Add catboost integration tests #17931

Matt711 · 2025-02-06T16:39:36Z

Description

Apart of #17490. This PR adds back the catboost integration tests, which were originally added in #17267 but were later removed due to ABI incompatability between the version of numpy catboost is compiled against and the version of numpy installed in the test environment. This PR adds the tests back but pins a compatible numpy version in the catboost tests.

Checklist

I am familiar with the Contributing Guidelines.
New or existing tests cover these changes.
The documentation is up to date with these changes.

copy-pr-bot · 2025-02-06T16:39:40Z

Auto-sync is disabled for draft pull requests in this repository. Workflows must be run manually.

Contributors can view more details about this message here.

Matt711 · 2025-02-06T16:39:46Z

/ok to test

Matt711 · 2025-02-06T18:51:59Z

/ok to test

Matt711 · 2025-02-06T22:47:09Z

/ok to test

Matt711 · 2025-02-06T22:56:28Z

python/cudf/cudf_pandas_tests/third_party_integration_tests/dependencies.yaml

+    common:
+      - output_types: conda
+        packages:
+        # TODO: Remove numpy pinning once https://github.com/catboost/catboost/issues/2671 is resolved


See this paragraph from the numpy 2 release

Breaking changes to the NumPy ABI. As a result, binaries of packages
that use the NumPy C API and were built against a NumPy 1.xx release
will not work with NumPy 2.0. On import, such packages will see an
ImportError with a message about binary incompatibility.

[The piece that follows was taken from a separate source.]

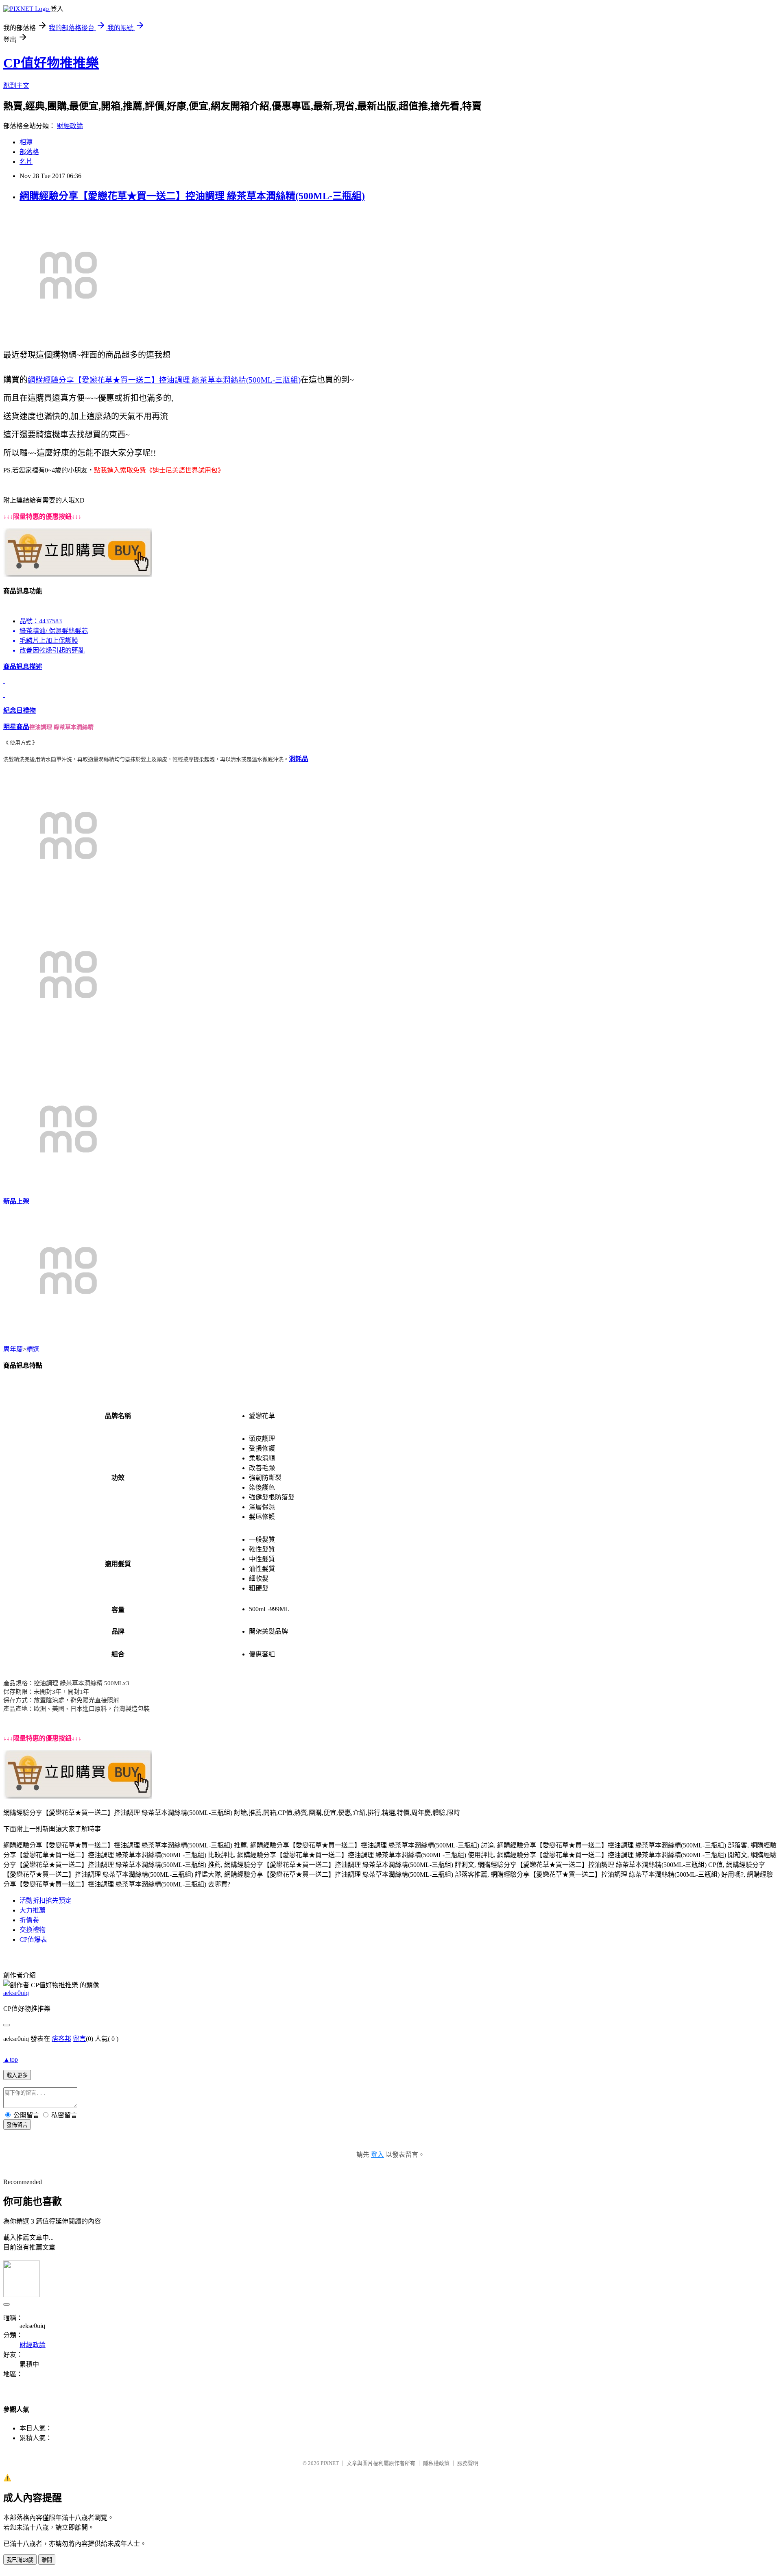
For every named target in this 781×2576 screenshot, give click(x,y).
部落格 (29, 151)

Matt711 · 2025-02-07T01:29:42Z

/ok to test

Matt711

For the reviewer: These were just for testing. I'll remove before I merge.

.github/workflows/pr.yaml

python/cudf/cudf_pandas_tests/third_party_integration_tests/dependencies.yaml

Matt711 · 2025-02-07T02:48:00Z

/ok to test

Matt711 · 2025-02-07T07:31:02Z

CI passes: https://github.com/rapidsai/cudf/actions/runs/13192187930/job/36827890440#step:10:1

jameslamb

Giving you a ci-codeowners / packaging-codeowners approval because the description says that this is just bringing back tests that already used to exist, and that's a net gain for test coverage here.

But please do see my suggestions about more thoroughly testing the CatBoost integration.

jameslamb · 2025-02-07T20:56:15Z

python/cudf/cudf_pandas_tests/third_party_integration_tests/tests/test_catboost.py

@@ -0,0 +1,128 @@
+# Copyright (c) 2023-2025, NVIDIA CORPORATION.


Suggested change

# Copyright (c) 2023-2025, NVIDIA CORPORATION.

# Copyright (c) 2025, NVIDIA CORPORATION.

This is a brand new file, shouldn't the copyright date only be 2025? Or was it copied from somewhere else?

Copy and pasted from another test, this should be 2025.

jameslamb · 2025-02-07T21:03:57Z

python/cudf/cudf_pandas_tests/third_party_integration_tests/tests/test_catboost.py

+    model = CatBoostRegressor(iterations=10, verbose=0)
+    model.fit(X.values, y.values)
+    predictions = model.predict(X.values)
+    return predictions


Sorry in advance, I'm not that familiar with these tests but... I'm surprised to see pytest test cases with a return statement. What is the interaction between these test cases and this a few lines up?

pytestmark = pytest.mark.assert_eq(fn=assert_catboost_equal)

Did you mean for there to be some kind of testing assertion here? Or does that custom marker somehow end up invoking that function and comparing the output of the test case with pandas inputs to its output with cudf inputs?

The assertion function is used to check that results from "cudf.pandas on" and "cudf.pandas off" are equal. The logic to handle that is in the conftest file.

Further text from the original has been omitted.